───── SOURCE RECORDS
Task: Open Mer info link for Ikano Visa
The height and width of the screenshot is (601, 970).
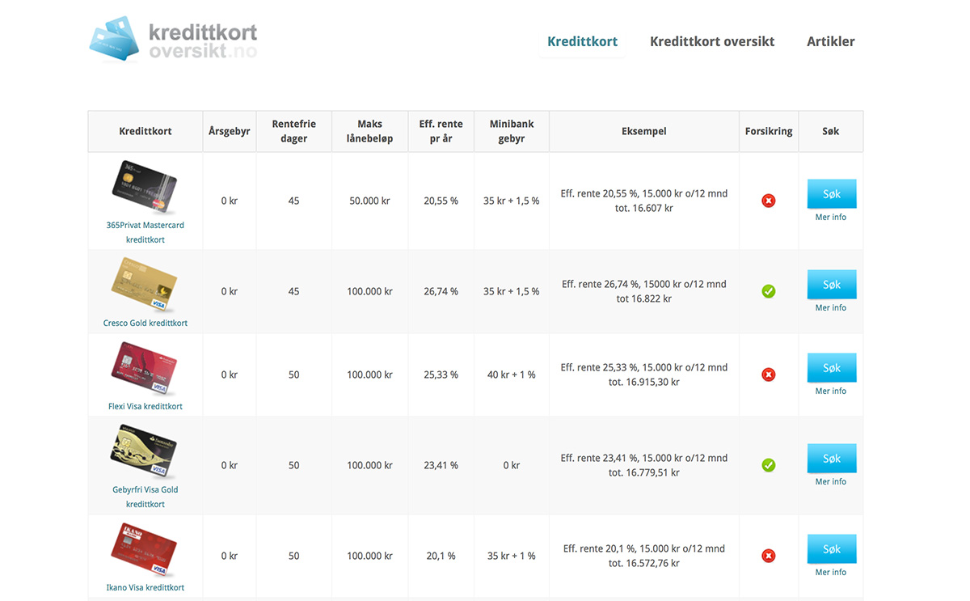Action: click(x=830, y=573)
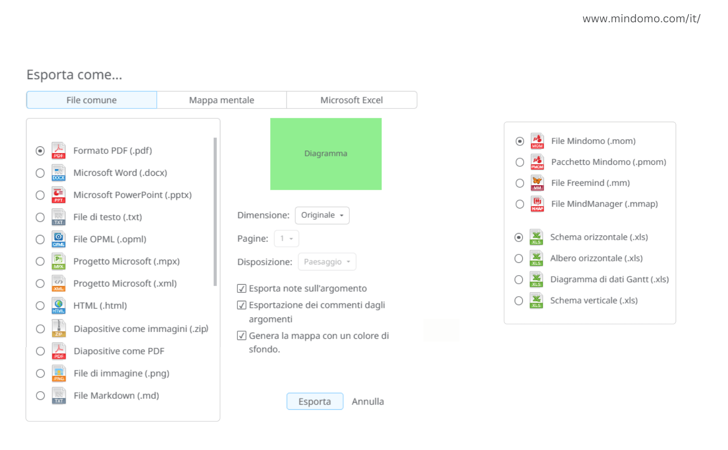Click the Microsoft Word DOCX icon
Viewport: 728px width, 450px height.
pyautogui.click(x=58, y=173)
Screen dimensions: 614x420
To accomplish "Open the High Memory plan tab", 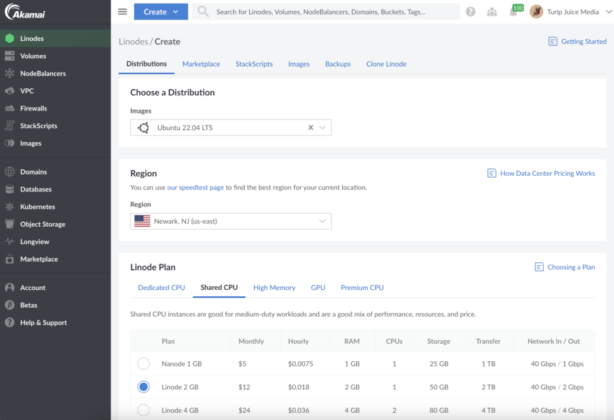I will click(x=274, y=287).
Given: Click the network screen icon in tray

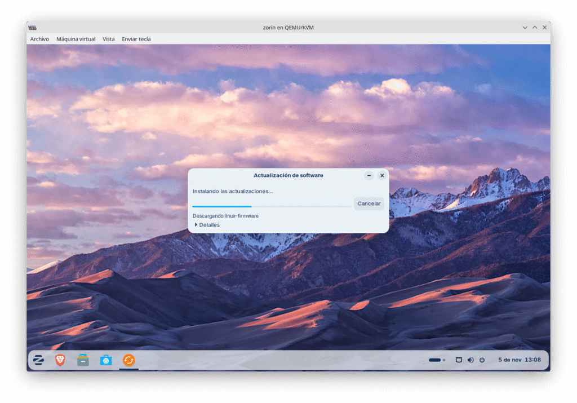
──────────
## ASSIGNMENT
Copy out exactly, with no pictures, the lines of the data from the first one through the line bearing "Screen dimensions: 614x420".

## WRITTEN RESPONSE
Task: Open Mer info link for Ikano Visa
The height and width of the screenshot is (601, 970).
Action: click(x=830, y=573)
Click the Microsoft Word DOCX icon
Viewport: 728px width, 450px height.
pyautogui.click(x=58, y=173)
Screen dimensions: 614x420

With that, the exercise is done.